Required work:
Retype each record exactly, please. Skip none.

BEGIN

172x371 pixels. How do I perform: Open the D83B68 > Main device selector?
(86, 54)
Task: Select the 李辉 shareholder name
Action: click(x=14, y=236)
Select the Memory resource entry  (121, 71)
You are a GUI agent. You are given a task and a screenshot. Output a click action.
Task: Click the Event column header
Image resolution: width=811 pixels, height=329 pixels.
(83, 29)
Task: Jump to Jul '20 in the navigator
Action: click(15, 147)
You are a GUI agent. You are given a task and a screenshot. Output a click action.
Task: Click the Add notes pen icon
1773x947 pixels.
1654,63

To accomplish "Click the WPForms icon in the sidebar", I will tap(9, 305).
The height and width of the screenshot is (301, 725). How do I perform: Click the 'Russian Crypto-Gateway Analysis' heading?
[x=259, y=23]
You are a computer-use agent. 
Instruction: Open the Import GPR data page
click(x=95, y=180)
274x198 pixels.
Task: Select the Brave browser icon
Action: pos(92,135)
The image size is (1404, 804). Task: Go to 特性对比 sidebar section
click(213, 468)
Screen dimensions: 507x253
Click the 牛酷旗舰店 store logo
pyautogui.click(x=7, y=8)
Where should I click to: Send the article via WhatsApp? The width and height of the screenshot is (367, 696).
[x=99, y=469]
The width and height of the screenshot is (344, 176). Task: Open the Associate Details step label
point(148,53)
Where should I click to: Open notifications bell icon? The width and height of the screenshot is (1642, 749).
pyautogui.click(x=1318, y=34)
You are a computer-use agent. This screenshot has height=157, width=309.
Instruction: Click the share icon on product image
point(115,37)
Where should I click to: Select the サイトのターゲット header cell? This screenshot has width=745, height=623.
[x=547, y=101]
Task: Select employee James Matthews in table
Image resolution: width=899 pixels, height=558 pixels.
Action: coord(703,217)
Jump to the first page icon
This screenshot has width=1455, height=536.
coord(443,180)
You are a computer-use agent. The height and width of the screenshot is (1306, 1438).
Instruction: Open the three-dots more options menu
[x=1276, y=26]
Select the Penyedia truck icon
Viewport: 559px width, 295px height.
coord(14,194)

END

Answer for the task:
172x371 pixels. How do I perform: Open the D83B68 > Main device selector?
(86, 54)
Task: Select the 李辉 shareholder name
Action: click(x=14, y=236)
Select the Memory resource entry  (121, 71)
You are a GUI agent. You are given a task and a screenshot. Output a click action.
Task: Click the Event column header
Image resolution: width=811 pixels, height=329 pixels.
(83, 29)
Task: Jump to Jul '20 in the navigator
Action: click(15, 147)
You are a GUI agent. You are given a task and a screenshot. Output a click action.
Task: Click the Add notes pen icon
1773x947 pixels.
1654,63

To accomplish "Click the WPForms icon in the sidebar", I will tap(9, 305).
The height and width of the screenshot is (301, 725). How do I perform: Click the 'Russian Crypto-Gateway Analysis' heading?
[x=259, y=23]
You are a computer-use agent. 
Instruction: Open the Import GPR data page
click(x=95, y=180)
274x198 pixels.
Task: Select the Brave browser icon
Action: pos(92,135)
The image size is (1404, 804). Task: Go to 特性对比 sidebar section
click(213, 468)
Screen dimensions: 507x253
Click the 牛酷旗舰店 store logo
pyautogui.click(x=7, y=8)
Where should I click to: Send the article via WhatsApp? The width and height of the screenshot is (367, 696).
[x=99, y=469]
The width and height of the screenshot is (344, 176). Task: Open the Associate Details step label
point(148,53)
Where should I click to: Open notifications bell icon? The width and height of the screenshot is (1642, 749).
pyautogui.click(x=1318, y=34)
You are a computer-use agent. This screenshot has height=157, width=309.
Instruction: Click the share icon on product image
point(115,37)
Where should I click to: Select the サイトのターゲット header cell? This screenshot has width=745, height=623.
[x=547, y=101]
Task: Select employee James Matthews in table
Image resolution: width=899 pixels, height=558 pixels.
Action: coord(703,217)
Jump to the first page icon
This screenshot has width=1455, height=536.
coord(443,180)
You are a computer-use agent. The height and width of the screenshot is (1306, 1438).
Instruction: Open the three-dots more options menu
[x=1276, y=26]
Select the Penyedia truck icon
Viewport: 559px width, 295px height.
coord(14,194)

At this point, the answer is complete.